## Excerpt provided
- - -
# plow shield ??



## PTTP08 (Dec 9, 2009)

I have a western unimount and my blade is has 2 holes and some more making progress towards the cutting edge. Has anybody used one of those poly plow shield from northern tool. that bolts on your plow? I don't think welding is an option as the metel is just to thin and the hole is to big.


----------



## sweetk30 (Sep 3, 2006)

wait till summer. cut skin off . blast it up to bare steel. get local steel shop to roll new skin. weld it on and paint it with rustoleum sunburst red. then its a like new plow. 

the skin kits you asked of can be a paint to get on some blades. and work good for the price. but i didnt like the one i used on a plow i was sellin tho.


----------



## PTTP08 (Dec 9, 2009)

That sounds like alot of work I am better off looking for a newer blade sandblast it and paint it and bolt it on. Plus my steel shop are spendy around here


----------



## REAPER (Nov 23, 2004)
- - -
## Information given
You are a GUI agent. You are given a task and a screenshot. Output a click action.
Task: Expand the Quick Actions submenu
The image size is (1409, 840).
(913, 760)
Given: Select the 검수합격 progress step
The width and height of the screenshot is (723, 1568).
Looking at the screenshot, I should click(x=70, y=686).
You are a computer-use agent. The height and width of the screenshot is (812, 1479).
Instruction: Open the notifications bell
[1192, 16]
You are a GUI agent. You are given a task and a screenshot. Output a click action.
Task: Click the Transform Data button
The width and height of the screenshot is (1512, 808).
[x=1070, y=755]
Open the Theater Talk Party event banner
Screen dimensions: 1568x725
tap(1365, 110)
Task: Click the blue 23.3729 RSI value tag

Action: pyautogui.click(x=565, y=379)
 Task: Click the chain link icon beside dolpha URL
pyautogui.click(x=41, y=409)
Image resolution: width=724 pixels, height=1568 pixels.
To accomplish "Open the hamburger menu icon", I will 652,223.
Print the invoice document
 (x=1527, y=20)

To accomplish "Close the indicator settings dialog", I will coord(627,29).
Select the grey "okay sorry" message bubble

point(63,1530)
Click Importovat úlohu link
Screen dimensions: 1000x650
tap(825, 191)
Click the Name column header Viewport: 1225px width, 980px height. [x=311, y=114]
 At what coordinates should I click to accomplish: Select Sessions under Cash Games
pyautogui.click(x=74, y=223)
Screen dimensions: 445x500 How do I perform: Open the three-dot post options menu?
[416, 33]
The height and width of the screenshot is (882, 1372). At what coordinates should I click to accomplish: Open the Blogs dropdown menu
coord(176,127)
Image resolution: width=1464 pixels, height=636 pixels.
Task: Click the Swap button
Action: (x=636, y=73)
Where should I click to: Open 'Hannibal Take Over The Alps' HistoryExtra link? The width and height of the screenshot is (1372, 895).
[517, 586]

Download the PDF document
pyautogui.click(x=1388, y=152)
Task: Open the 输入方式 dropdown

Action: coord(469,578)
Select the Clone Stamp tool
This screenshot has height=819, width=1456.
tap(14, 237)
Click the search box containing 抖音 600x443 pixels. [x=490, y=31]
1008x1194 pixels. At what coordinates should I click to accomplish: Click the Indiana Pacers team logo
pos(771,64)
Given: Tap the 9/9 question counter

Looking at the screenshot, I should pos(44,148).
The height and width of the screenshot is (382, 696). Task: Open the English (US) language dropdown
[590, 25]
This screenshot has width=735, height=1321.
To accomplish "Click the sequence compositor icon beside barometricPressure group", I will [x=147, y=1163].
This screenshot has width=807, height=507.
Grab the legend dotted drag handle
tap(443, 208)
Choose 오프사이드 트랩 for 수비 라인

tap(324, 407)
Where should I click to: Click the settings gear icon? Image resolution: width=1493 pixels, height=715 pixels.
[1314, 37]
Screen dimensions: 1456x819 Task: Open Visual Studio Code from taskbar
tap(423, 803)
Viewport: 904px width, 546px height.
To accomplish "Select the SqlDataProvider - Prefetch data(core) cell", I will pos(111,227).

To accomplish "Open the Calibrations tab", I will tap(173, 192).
- - -
## Your objective
Continue the forum thread about the worn snowplow blade from where it stops. The entries have nothing to do with this.

## Written answer
Depending how old your blade is and if it is straight or not will depend on how well the plastic shield works. 

I put one on a old Western Pro plow I had. The blade was straight and it worked well for sprucing up the looks and plugged the holes it had. The draw back was you can not seal it with caulk around the edges or it will bend/break when the blade flex's. This means snow and water will get between the shield and blade rusting out the whole blade faster then it would have if left bare. 

I would not use one again because of that problem. If I was going to sell the plow and wanted to fancy it up some I may put one on, but only to make it look better and sell. 

You may be better off welding a couple of plates on the back side of the blade if the holes are that big. Otherwise I would just get a new blade/moldboard and bolt it on. 

Which I have now done with the plow I have. One advantage to a new/used moldboard is you can replace all the hardware at the same time and pretty much renew/restore what you have.


----------



## Rc2505 (Feb 5, 2007)

Have a metal shop roll a piece of stainless for it, and you;ll never have to mess with it again.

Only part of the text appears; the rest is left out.